Staf Ahli Bidang Inovasi dan Kreativitas Kemenparekraf, Restog Krisna Kusuma, mengatakan untuk meningkatkan akses informasi ekosistem kekayaan intelektual kepada manajemen BUMN, BUMD dan anak perusahaan yang mempunyai basis konsumen perlu diadakan acara business matching.

Selain itu,  acara ini bisa memberi kesempatan bagi para kreator IP untuk bisa melakukan pendekatan dengan pemain industri. “Dengan dua sasaran tersebut diharapkan terjalin kolaborasi dan sinergi antara kreator kekayaan intelektual dengan dunia usaha khususnya BUMN, BMD dan anak perusahaan sehingga kekayaan intelektual lokal dapat dimanfaatkan secara luas untuk keperluan bisnisnya,” ujarnya.

Pilar ekonomi

Dalam acara berbeda, Sandiaga mengungkapkan, ekonomi kreatoif merupakan pilar ekonomi masa depan, seiring peralihan dari ekonomi ekstraktif, menuju sesuatu yang lebih mengedepankan inovasi, adaptasi, dan kreativitas. Bahkan, seluruh dunia mengakui hal ini berdampak baik pada pembangunan berkelanjutan.

“Resolusi ini juga menunjukkan potensi untuk peningkatan pendapatan, ekspor, hingga menciptakan lapangan kerja baru bagi masyarakat,” katanya.

Pada 2023, ekspor produk ekonomi kreatif Indonesia mencapai US$24,32 miliar dengan nilai tambah ekonomi kreatif mencapai Rp1.414 triliun atau US$94 miliar. Capaian tersebut dipengaruhi oleh tiga subsektor ekonomi kreatif unggulan tanah air yakni kuliner, fesyen, dan kriya.
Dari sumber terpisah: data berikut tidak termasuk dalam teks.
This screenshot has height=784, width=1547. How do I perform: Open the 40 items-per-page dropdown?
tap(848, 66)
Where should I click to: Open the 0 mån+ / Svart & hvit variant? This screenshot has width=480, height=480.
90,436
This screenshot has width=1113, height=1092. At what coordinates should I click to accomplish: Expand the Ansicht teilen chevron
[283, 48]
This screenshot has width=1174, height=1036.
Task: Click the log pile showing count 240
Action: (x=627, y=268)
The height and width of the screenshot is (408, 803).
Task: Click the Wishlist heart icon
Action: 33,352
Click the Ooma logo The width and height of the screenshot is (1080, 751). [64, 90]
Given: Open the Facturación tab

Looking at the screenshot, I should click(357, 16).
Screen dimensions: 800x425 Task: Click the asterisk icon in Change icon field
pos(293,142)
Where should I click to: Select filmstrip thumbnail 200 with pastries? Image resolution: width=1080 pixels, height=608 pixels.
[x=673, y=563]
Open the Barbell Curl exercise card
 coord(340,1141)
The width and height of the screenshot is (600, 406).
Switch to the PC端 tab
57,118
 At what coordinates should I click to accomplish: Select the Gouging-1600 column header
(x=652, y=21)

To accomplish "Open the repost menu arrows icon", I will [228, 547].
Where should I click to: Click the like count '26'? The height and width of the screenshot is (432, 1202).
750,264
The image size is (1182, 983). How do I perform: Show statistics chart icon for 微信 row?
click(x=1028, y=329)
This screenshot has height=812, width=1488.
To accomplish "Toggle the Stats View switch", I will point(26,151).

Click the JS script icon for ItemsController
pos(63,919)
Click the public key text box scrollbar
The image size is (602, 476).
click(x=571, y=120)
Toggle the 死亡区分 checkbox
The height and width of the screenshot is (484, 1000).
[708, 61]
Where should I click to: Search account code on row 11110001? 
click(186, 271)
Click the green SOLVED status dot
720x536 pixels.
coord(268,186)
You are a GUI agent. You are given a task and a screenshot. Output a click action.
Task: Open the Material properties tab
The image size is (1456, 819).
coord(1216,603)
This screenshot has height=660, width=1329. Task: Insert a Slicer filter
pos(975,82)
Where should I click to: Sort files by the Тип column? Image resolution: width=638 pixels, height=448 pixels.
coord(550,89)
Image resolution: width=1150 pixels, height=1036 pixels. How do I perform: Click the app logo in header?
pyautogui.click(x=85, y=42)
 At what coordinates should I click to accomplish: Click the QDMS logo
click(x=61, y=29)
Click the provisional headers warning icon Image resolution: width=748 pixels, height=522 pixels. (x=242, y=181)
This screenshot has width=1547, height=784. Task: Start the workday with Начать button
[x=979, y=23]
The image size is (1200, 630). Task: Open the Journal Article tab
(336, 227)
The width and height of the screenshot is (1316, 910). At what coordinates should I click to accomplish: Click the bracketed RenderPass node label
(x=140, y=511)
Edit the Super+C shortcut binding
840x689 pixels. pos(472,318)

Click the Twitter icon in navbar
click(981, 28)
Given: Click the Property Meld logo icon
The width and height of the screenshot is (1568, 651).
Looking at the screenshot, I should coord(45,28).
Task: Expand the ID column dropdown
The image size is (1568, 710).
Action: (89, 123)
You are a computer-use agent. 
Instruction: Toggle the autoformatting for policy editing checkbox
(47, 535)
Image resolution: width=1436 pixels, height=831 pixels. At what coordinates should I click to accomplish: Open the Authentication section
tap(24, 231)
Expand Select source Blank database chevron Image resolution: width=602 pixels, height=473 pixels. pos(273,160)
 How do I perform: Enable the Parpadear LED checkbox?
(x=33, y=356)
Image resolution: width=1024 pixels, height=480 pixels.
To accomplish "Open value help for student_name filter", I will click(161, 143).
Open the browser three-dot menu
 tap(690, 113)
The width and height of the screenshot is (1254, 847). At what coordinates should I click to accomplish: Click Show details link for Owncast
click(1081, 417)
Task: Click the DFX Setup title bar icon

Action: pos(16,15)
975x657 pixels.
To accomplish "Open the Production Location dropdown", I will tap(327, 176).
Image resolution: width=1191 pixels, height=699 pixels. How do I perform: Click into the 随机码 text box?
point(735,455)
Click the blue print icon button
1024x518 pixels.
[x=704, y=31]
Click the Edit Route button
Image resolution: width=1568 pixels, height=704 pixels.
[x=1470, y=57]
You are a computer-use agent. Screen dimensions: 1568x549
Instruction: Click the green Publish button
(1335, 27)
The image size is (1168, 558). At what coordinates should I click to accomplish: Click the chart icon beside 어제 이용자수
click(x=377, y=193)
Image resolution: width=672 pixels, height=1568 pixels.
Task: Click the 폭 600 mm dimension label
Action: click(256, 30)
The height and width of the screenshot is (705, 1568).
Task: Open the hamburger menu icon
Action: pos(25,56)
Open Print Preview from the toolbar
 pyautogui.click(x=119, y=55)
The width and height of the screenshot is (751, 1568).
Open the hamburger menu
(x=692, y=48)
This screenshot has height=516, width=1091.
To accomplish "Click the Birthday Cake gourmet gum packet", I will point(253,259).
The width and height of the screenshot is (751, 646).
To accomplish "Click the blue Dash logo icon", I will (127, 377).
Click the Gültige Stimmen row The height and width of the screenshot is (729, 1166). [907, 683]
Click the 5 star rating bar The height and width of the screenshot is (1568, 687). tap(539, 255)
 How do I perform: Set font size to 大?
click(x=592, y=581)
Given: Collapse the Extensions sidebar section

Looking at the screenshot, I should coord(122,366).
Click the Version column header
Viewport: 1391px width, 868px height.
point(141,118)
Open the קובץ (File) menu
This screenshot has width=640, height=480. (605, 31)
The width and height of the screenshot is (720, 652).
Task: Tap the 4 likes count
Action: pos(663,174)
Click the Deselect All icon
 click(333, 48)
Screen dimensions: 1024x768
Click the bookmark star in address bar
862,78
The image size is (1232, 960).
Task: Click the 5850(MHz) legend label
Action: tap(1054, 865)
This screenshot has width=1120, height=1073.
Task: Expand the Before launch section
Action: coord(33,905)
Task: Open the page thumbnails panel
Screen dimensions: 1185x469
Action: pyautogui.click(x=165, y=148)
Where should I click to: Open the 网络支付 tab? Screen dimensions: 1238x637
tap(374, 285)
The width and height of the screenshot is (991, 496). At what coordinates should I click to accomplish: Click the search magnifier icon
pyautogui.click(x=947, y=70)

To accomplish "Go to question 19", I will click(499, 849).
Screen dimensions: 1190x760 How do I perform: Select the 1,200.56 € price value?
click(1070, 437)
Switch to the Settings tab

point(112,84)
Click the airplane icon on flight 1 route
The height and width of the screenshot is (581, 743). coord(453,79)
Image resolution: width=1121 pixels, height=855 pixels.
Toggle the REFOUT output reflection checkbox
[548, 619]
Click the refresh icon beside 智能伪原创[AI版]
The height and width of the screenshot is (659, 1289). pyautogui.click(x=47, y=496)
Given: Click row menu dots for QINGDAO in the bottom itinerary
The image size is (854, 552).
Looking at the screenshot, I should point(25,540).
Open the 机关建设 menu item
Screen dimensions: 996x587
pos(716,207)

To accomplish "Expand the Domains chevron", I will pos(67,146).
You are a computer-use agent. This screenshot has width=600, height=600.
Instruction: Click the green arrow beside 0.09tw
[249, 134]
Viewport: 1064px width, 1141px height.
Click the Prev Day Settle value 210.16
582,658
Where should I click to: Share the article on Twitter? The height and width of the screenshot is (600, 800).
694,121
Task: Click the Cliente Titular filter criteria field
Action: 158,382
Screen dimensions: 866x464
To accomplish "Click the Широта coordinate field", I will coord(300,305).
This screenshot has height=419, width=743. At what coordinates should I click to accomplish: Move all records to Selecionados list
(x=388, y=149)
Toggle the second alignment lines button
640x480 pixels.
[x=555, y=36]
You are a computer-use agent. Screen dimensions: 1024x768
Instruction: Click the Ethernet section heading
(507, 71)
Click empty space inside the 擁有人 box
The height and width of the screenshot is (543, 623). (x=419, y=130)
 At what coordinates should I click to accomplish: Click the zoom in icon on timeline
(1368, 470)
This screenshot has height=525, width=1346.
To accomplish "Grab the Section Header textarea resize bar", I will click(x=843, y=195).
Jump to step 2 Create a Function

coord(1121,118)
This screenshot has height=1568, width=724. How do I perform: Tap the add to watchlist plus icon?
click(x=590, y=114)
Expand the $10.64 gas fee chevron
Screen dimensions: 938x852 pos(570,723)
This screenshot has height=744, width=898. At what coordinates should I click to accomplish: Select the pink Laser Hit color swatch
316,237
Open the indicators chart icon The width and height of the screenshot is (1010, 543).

Meski begitu, terdapat sejumlah tantangan yang perlu diantisipasi, seperti keberadaan teknologi AI yang berdampak pada situasi lapangan pekerjaan di masa depan. “Kami yakin beberapa bagian dari ekonomi kreatif akan membutuhkan waktu yang sangat lama agar AI dapat menyamainya. Misal kreativitas dan pemikiran inovatif manusia,” ujar Sandiaga.